Zimbabwe's police on Monday detained four directors of the company publishing the nation's only independent daily newspaper. The Daily News appeared on the streets Saturday, but the police have detained a score of staffers and blocked access to the building in an effort to prevent the newspaper from publishing again.

The Saturday publication of the Daily News followed Friday's court ruling that the refusal by a government-appointed commission to grant the paper a license to operate was wrong. The court said the commission was biased and could not issue registration certificates.

The police, however, moved swiftly to ensure the publisher of the paper would not be allowed, as they put it, to continue breaking the law. They arrested 18 staff members, who were working on the paper's Sunday edition, and later released them without charge.

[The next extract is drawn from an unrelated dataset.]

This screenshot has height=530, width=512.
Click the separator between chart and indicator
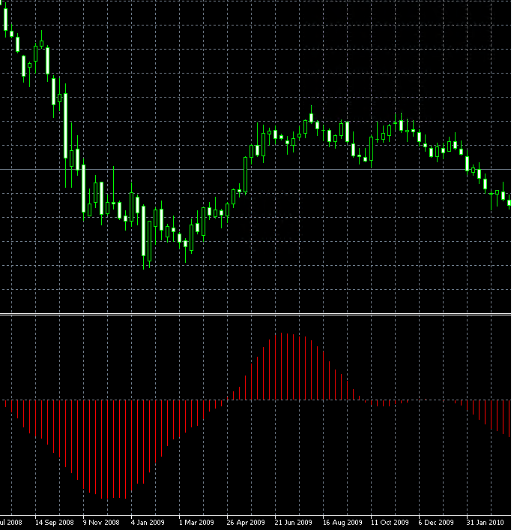(x=255, y=314)
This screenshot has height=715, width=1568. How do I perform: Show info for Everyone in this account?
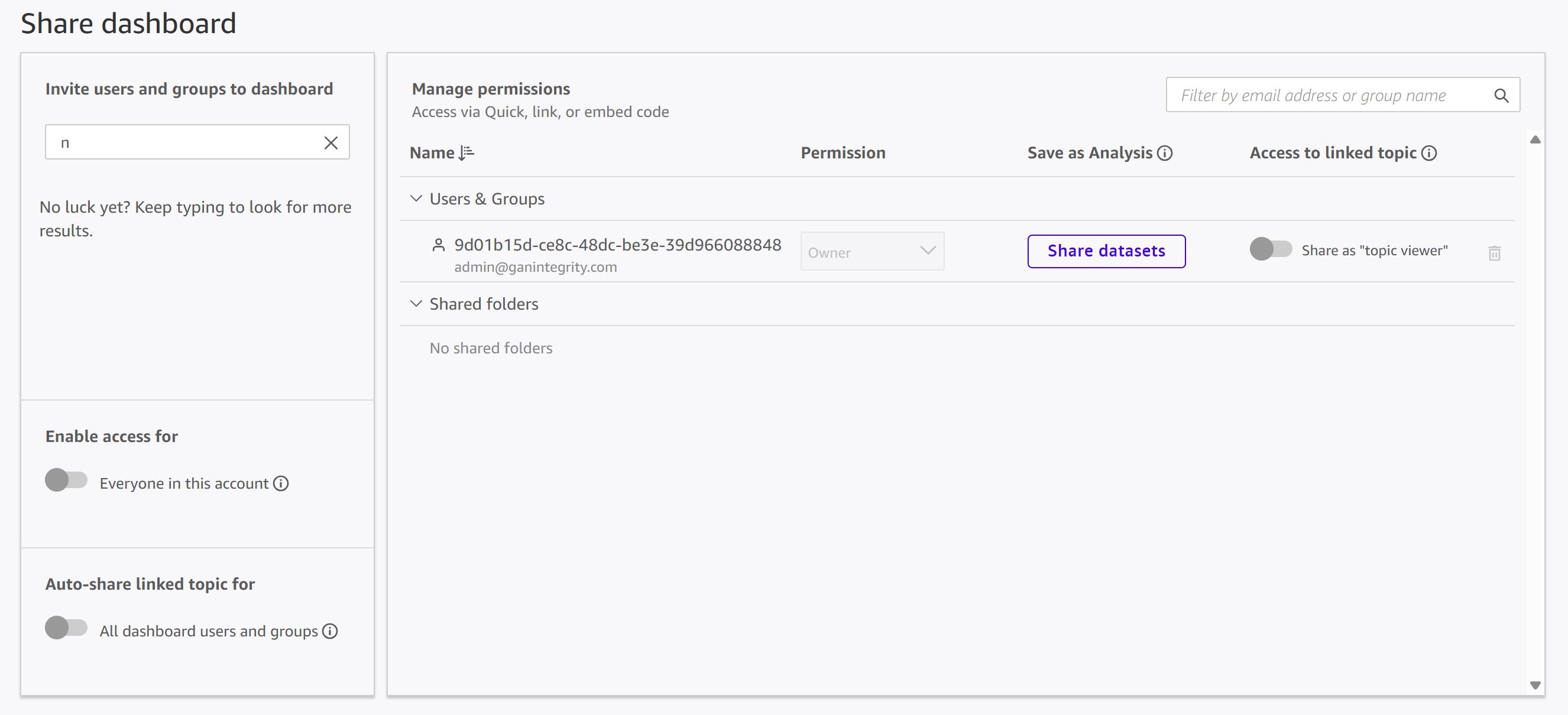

The police are now targeting the directors of Associated Newspapers of Zimbabwe, the publishers of Daily News. Washington Sansole, one of the directors, was arrested on Saturday. Four others, including Chief Executive Sam Sipepa Nkomo, surrendered to the police on Monday.

Authorities say that while the court has ordered the government to issue The Daily News a license by November 30, the paper has no right to publish until the license is obtained. However, Harare lawyer Jacob Mafume disagrees.

"Once the commission has been nullified, it means that the certificates that they issued were irregular, they had no authority to issue them," he said. "So, we are back to the situation where an application by the Daily News is pending, and when it is pending, the act allows it to operate for three months during the period when the application is being considered."

Besides accusing Associated Newspapers of disobeying a court order, the chairman of the discredited commission, Tafataona Mahoso, said his commission would appeal the decision, because, in his words, the court had misdirected itself in ways that are not just fundamental, but unprecedented.

The Daily News was shut down in September, and its offices were raided by the police who seized its equipment.

The newspaper, which was founded in 1999 as an alternative to the state-run media, has been battling the government in the courts ever since.